C’est à ce titre que Leïla Slimani s’est vue attribuer la mission d’incarner le nouveau visage de la Francophonie : Dans le cadre de sa fonction, Leïla Slimani portera au plus haut le rayonnement et la promotion de la langue française et du plurilinguisme, ainsi que des valeurs que les membres de la Francophonie ont en partage, indique l’Elysée dans un communiqué. Elle représentera une politique francophone ouverte, en action, centrée sur des projets concrets liés aux priorités du Président de la République telles que l’éducation, la culture, l’égalité femmes-hommes, l’insertion professionnelle et la mobilité des jeunes, la lutte contre le dérèglement climatique et le développement du numérique. (Leduc, 2017)

Ce choix assumé de faire porter l’ordre du jour « par une personnalité à part » plutôt que par « classiquement un ministre » a été salué par l’OIF : « Elle n’est pas seulement une auteure, c’est une femme engagée dont la popularité ne peut que jeter une lumière positive sur la francophonie », réagit un porte-parole de la Secrétaire générale de la Francophonie, interrogé par France 24 (Leduc, 2017).

Pour l’OIF, cette nomination confirme l’engagement d’Emmanuel Macron pour la francophonie. Si l’on reprochait jusqu’alors au Président de faire peu cas de la francophonie, l’OIF affirme en 2017 avoir « d’excellents rapports avec l’Élysée » et travailler régulièrement avec Jean-Baptiste Lemoyne, secrétaire d’État référent en la matière, rattaché au Quai d’Orsay. (Idem)

Le renouvellement des représentants de la Francophonie s’est également manifesté par la nomination, en mars 2018, de Jean-Marc Berthon comme conseiller pour les politiques de développement, le climat, la francophonie, les droits de l’Homme et la société civile pour une durée de six mois. Un renouveau gageant le changement de paradigme voulu par le sommet de l’État français, et qui s’accompagne par une prise en compte croissante de la diversité.

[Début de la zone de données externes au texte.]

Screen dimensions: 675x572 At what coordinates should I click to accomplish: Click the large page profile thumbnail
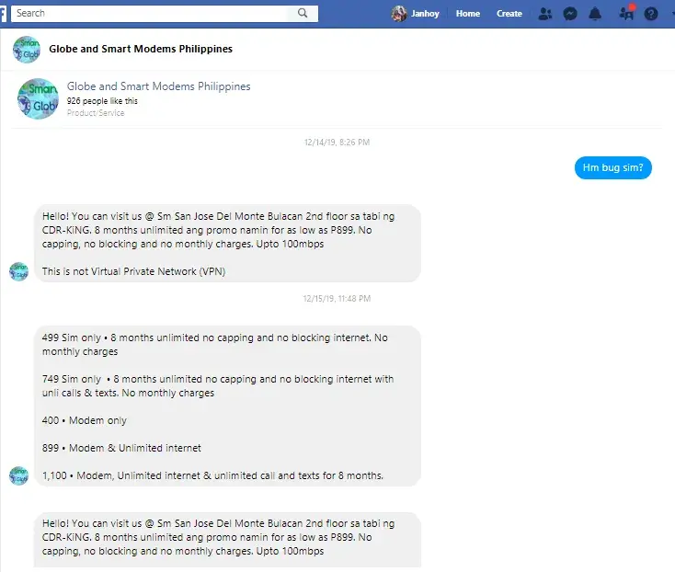38,98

2. Une prise en compte croissante de la diversité

La tournant pris par l’État français concorde avec le combat mondial mené pour la reconnaissance de la diversité. Adeline Simo-Souop prête ce tour de force au constat « qu’aujourd’hui, nous sommes dans un monde où la diversité est davantage prise en compte à tout point de vue ». (2022, p. 63)

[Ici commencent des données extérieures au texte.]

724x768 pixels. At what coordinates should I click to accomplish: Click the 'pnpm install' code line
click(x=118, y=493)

Une remise en question est avancée : la diversité, autrefois « taxée d’exotisme, de mauvaise appropriation, d’approximation » (Ibid., p. 66) est repensée : Il y a une nouvelle façon d’aborder la complexité et de voir que rien n’est linéaire comme on a pu le penser, qu’on ne peut rien définir d’un seul point de vue, qu’il y a plusieurs perspectives et que toutes sont acceptables, pourvu que l’on comprenne les tenants et les aboutissants de la perspective. (Idem)

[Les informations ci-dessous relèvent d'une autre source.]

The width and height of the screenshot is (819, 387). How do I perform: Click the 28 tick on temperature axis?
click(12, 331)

Un parallèle est établi entre la conception du DDF et le contexte mondial dans lequel il s’inscrit. Selon Adeline Simo-Souop, « cette vision du français diversitaire est tout simplement corollaire de ce qui se passe dans le monde » (Idem). Elle affirme que l’application de ces nouvelles lunettes à la gestion du français est un impératif : « On est dans un contexte global où la diversité, la fluidité considérées sont considérées donc ce n’est pas la langue française qui va restée campée dans la rigidité ». (Ibid., p. 63)

Roselyne Bachelot-Narquin, ministre de la Culture en 2018, atteste aussi de la posture révolutionnaire et sans précédent adoptée pour le DDF : « Pour la première fois, c’est toute la langue française, dans sa mondialité, dans la diversité et la richesse de ses expressions et de ses variétés, qui est partagée. » (Délégation à l’information et à la communication du ministère de la Culture, 2021, p. 6).

Ainsi, et pour reprendre les mots d’Adeline Simo-Souop, l’instauration d’« une société plurielle où la complexité, la fluidité est de plus en plus admise et est entrée comme la norme des choses » est un facteur bénéfique pour la langue française (2022, p. 66).

3. Défendre une linguasphère francophone déterritorialisée

À l’ère du numérique, la déterritorialisation – concept emprunté à Deleuze et Guattari – des langues devient un défi majeur. Les perspectives de décontextualisation de la langue française peuvent être analysées au prisme des travaux d’Argod-Dutard (2003), Roy (2008) et Francard (2015). Tous trois ont effectivement produit un matériel scientifique portant sur l’avenir et les perspectives du français et de la francophonie. Nous pouvons également mobiliser l’ouvrage La fin des territoires de Bertrand Badie (1995).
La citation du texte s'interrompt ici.